Students, staff, faculty, and administrators raise awareness of mental health support and resources on 91AV campuses
On a recent Thursday evening, seats began to fill up inside the Biddeford Campus Center’s multi-purpose room for “Smash the Stigma,” an event featuring students and former students opening up about their mental health struggles. The event also included a panel discussion with 91AV experts.
“Smash the Stigma” was put on by the student club Active Minds, a local chapter of a national award-winning program designed to de-stigmatize seeking help for mental health issues. The group meets once a week and currently has about 20 members.
“We are all about breaking the stigma around mental health and focusing on suicide awareness, giving students a place to talk about mental health in a healthy way,” explained Melanie DiLorenzo, M.S., assistant lecturer in the Department of Chemistry and Physics and faculty advisor for Active Minds.
Sydney Wolf (Social Work, ’22), is president of Active Minds.
“I've been really passionate about mental health for a while because of some personal experiences and experiences that happened with some of my friends,” she said. “When I sparked the conversation, everybody got on board pretty quickly. We're really lucky that we have a lot of support now.”
Wolf says the pressure on students to succeed is tremendous these days, especially for incoming freshmen.
“You come to college and you kind of have this expectation that you have it all together, that you know what you're going to do with your life,” she stated. “I think it's a lot of pressure, and many of the majors here are really challenging.”
DiLorenzo hopes Active Minds provides the kind of forum students can be comfortable with.
“I think students are more comfortable talking to each other rather than adults or adults with a title,” she said. “They know their peers better than I do.”
DiLorenzo helped Wolf work with 91AV officials to make information about mental health resources more readily available to students. Their work paid off. Now, all new or replacement 91AV identification cards have phone numbers of mental health services available to students printed on the back of them.
Around the corner from the multi-purpose room, in an office next to the gymnasium, Eryn Neptune, M.S., interim Fitness Center manager and health & wellness educator, meets with students and helps them map out their own wellness pathway through the Waves of Wellness program. Neptune and members of the Division of Student Affairs launched the program in the fall of 2017 as a way to increase students’ prioritization of their health. It involves a holistic wellness assessment partnered with personalized peer coaching and support.
This comprehensive wellness assessment allows students to check in with themselves and figure out what their next step can be to better themselves.
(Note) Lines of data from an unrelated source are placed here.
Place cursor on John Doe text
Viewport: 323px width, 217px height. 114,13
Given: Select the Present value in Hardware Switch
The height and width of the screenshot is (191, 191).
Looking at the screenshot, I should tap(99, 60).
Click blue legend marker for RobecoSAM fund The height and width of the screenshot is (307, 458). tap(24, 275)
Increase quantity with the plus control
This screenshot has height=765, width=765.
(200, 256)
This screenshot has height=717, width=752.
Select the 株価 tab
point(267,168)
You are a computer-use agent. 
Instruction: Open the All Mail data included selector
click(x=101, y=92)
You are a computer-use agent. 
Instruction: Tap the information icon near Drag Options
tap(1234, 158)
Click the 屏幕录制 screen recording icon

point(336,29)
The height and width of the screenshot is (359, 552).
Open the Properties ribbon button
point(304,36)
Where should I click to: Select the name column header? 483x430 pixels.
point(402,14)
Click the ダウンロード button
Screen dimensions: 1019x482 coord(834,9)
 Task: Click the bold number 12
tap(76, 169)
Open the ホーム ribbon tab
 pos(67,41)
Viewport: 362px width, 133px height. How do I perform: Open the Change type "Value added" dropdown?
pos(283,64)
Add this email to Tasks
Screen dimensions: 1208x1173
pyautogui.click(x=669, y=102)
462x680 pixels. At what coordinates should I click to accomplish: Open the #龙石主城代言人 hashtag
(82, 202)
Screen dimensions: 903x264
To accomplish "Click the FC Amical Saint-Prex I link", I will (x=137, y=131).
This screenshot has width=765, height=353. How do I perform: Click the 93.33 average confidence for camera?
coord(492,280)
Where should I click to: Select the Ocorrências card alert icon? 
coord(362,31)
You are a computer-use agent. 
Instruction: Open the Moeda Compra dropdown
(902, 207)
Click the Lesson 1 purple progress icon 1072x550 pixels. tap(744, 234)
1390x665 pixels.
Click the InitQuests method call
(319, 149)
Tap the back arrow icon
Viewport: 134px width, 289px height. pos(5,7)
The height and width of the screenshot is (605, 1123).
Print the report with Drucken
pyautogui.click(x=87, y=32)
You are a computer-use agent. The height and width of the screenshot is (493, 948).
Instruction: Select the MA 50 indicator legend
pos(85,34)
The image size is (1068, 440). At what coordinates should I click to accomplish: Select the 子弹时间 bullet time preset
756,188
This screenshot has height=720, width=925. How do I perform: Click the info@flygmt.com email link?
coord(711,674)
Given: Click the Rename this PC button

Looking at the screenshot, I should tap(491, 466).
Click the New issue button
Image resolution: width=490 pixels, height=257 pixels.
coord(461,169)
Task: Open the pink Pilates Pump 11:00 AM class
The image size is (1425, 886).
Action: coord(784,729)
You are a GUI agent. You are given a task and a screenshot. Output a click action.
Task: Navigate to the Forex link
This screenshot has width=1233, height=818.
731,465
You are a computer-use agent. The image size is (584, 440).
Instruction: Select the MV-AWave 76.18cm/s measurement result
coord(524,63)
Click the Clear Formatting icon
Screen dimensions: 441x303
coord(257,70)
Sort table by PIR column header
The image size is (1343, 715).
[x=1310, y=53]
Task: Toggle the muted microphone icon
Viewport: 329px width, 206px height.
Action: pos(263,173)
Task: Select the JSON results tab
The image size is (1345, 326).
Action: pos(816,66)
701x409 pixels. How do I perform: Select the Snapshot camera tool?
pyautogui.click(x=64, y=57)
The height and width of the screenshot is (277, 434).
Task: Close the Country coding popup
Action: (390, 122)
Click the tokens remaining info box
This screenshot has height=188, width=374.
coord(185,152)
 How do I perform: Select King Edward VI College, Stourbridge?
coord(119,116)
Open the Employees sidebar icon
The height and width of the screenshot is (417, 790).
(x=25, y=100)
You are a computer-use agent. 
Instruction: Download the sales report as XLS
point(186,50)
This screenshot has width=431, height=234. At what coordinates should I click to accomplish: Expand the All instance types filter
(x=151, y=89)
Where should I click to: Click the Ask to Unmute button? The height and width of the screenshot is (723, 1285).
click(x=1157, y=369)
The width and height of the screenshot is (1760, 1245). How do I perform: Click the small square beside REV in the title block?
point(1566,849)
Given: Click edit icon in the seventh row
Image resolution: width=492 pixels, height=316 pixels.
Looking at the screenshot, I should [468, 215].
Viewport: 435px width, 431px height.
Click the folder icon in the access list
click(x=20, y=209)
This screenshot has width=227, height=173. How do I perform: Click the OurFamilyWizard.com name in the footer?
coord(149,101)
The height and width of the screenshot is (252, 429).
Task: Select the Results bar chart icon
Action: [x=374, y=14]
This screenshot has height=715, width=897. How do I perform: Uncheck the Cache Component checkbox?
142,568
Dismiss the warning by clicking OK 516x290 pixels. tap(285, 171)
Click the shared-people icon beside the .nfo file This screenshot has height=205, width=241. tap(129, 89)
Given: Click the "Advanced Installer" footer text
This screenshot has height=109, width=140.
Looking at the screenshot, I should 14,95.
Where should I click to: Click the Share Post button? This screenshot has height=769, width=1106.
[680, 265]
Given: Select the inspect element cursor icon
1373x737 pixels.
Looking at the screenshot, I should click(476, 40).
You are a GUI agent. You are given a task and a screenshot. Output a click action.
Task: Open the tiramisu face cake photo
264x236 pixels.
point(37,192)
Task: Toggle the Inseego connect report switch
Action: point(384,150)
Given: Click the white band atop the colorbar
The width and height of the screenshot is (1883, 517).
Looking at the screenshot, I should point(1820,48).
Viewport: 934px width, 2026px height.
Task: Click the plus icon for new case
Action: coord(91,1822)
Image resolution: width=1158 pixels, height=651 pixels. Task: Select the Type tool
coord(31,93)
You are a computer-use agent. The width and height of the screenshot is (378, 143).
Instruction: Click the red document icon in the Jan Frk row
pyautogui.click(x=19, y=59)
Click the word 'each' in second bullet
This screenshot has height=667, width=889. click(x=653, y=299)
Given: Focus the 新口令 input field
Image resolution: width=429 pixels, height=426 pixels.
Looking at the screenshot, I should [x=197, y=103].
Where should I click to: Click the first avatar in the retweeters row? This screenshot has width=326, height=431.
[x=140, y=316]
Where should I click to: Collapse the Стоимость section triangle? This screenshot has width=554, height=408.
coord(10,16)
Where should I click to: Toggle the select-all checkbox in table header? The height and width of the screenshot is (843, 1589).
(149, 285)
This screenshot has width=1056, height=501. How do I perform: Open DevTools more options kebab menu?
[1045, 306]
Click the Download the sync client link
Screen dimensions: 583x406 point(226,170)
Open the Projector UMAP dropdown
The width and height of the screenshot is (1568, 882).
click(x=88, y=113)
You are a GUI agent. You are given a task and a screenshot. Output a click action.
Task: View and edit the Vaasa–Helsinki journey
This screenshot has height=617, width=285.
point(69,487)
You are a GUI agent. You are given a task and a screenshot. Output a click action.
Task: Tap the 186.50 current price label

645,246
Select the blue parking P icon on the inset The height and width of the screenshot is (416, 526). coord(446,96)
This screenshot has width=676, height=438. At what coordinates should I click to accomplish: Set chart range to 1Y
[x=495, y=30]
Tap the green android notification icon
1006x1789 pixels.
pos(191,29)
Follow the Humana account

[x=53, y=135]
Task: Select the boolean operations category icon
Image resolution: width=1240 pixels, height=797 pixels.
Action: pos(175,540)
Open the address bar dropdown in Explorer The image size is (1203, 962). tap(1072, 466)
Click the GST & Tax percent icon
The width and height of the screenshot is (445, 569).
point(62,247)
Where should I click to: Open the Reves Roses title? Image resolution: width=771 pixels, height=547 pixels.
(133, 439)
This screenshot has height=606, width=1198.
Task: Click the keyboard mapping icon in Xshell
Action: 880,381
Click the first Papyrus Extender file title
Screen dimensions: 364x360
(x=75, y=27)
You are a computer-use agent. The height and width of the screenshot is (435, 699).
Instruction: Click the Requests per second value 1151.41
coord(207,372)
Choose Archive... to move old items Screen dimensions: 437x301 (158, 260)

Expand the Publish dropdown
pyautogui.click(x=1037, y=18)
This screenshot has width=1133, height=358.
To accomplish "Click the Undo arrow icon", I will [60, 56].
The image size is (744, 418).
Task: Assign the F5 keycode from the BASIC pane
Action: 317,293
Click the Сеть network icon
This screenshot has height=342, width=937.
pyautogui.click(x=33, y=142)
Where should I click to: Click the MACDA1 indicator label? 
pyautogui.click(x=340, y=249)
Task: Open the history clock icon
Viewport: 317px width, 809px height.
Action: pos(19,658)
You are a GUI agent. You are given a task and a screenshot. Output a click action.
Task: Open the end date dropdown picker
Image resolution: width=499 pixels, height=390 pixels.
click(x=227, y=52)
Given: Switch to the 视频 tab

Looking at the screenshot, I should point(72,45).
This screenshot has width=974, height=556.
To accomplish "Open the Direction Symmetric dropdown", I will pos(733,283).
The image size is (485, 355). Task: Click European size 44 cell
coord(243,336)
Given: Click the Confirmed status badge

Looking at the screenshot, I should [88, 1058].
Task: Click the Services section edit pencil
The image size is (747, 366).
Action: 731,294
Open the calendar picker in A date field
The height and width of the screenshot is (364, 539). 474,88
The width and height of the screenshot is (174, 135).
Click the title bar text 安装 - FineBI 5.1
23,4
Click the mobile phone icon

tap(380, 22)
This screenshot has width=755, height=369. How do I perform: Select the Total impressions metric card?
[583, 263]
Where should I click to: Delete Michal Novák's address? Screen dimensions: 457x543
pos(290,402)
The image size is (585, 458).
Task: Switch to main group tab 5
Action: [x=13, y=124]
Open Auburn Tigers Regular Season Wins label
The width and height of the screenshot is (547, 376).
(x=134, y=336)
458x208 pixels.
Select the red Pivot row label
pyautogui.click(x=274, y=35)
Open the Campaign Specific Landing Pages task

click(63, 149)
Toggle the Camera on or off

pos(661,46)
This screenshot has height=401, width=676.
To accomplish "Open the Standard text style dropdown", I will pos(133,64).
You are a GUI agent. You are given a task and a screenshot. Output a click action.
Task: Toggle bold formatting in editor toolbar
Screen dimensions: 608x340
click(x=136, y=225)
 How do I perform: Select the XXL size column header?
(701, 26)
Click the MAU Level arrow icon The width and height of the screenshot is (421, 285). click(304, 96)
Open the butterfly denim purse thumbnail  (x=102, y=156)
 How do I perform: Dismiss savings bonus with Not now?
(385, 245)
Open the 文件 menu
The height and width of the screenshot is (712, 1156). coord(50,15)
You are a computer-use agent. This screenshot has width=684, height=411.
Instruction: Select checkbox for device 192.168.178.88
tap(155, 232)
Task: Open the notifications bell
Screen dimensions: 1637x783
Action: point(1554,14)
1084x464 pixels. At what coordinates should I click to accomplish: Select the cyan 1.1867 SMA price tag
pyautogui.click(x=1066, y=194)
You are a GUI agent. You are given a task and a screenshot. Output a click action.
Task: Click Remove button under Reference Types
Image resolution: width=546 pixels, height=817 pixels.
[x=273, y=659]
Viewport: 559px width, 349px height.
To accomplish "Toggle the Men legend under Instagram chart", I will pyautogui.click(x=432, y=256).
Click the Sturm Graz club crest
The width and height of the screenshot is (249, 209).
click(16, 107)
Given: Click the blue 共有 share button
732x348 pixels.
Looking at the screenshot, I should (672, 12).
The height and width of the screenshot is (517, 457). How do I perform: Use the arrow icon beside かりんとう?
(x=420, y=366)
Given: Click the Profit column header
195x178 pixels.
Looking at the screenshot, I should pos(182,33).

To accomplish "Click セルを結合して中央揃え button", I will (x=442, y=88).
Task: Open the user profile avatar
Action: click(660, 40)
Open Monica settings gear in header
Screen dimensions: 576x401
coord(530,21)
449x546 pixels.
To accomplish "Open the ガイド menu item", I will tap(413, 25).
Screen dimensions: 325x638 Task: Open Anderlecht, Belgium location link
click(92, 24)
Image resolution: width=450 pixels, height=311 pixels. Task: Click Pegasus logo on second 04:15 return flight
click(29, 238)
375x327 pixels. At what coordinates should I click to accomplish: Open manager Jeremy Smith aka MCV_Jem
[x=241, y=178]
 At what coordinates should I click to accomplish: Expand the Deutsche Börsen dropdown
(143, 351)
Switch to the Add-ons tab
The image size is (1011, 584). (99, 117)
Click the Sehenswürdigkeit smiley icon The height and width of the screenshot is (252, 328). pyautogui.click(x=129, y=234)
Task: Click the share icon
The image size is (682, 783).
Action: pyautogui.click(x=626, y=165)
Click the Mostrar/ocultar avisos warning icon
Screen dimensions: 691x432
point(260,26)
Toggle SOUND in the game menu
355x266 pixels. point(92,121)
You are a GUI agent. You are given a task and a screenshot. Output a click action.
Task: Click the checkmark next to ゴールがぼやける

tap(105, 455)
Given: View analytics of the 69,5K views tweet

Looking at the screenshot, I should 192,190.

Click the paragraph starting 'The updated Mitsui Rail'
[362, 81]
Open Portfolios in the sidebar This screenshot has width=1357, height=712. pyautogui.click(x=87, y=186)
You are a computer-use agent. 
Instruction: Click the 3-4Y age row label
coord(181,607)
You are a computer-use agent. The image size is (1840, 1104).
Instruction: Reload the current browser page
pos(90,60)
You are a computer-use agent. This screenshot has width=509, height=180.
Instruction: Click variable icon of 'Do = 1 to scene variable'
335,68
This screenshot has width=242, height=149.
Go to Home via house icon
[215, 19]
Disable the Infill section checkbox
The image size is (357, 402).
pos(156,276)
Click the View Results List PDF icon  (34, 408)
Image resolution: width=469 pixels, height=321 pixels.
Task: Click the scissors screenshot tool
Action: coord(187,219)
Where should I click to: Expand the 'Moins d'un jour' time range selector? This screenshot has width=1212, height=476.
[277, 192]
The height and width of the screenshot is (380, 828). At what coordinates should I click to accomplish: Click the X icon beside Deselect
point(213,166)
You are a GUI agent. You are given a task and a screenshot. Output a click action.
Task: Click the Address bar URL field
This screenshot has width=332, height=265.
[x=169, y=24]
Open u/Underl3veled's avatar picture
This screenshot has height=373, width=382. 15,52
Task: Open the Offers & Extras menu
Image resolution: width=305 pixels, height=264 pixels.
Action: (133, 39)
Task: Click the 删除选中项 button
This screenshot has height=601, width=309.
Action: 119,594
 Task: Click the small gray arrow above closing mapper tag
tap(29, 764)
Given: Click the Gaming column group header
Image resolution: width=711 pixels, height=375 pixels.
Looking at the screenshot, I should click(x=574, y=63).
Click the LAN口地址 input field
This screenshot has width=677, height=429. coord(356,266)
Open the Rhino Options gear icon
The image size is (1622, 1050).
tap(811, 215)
“We set small goals that will eventually make big waves in the future,” Neptune stated.
Feeling stressed and overwhelmed are the most common concerns Neptune hears from students.
She takes individual students and groups through a chart with 17 different aspects of wellness and helps direct them to services and resources that may be helpful for them.
“I say to them, ‘Let’s figure out what aspect of wellness do you want to work on, and then let's find some university resources that can you utilize,’” said Neptune. “‘I don't think I know all the answers, but I know tons of people on campus who could give you the answers that you're looking for.’”
Neptune has been utilizing the program for the past two and a half years on a small scale but was able to publicize it by making a presentation to the entire incoming freshman class during orientation this past June. Her goal is to check back with those students at the end of their first year to see what resources they took advantage of.
“If they can utilize the resources, they might be happier here, and that might make them more successful students,” she commented.
Waves of Wellness was recently honored with the Outstanding Program of the Year for Maine award at the regional conference of the National Association of Student Personnel Administrators (NASPA). NASPA boasts a network of approximately 15,000 professionals and 1,200 institutions worldwide.
Members of Waves of Wellness and Active Minds also work closely with 91AV’s Wellness and Prevention Committee. The team coordinates programming, shares ideas and resources, and reviews trends both nationally and on campus.
“Programs like Active Minds and Waves of Wellness are vital partners to us in dispelling the stigma surrounding seeking mental health services,” stated Hahna Patterson, M.A., LCPC, assistant provost for the Division of Student Support.
Members of the committee take a broad view of student wellness and prevention, while exploring additional therapeutic, educational, and peer support services to be offered through our Student Counseling Center.
“91AV’s Student Counseling Center provides comprehensive counseling, assessment, and referral to meet the needs of our undergraduate and graduate students,” said Patterson.
With the number of students seeking counseling services steadily rising nationally, 91AV’s professional staff, faculty, administrators, and students are all actively working to promote prevention interventions designed to enhance students’ coping skills.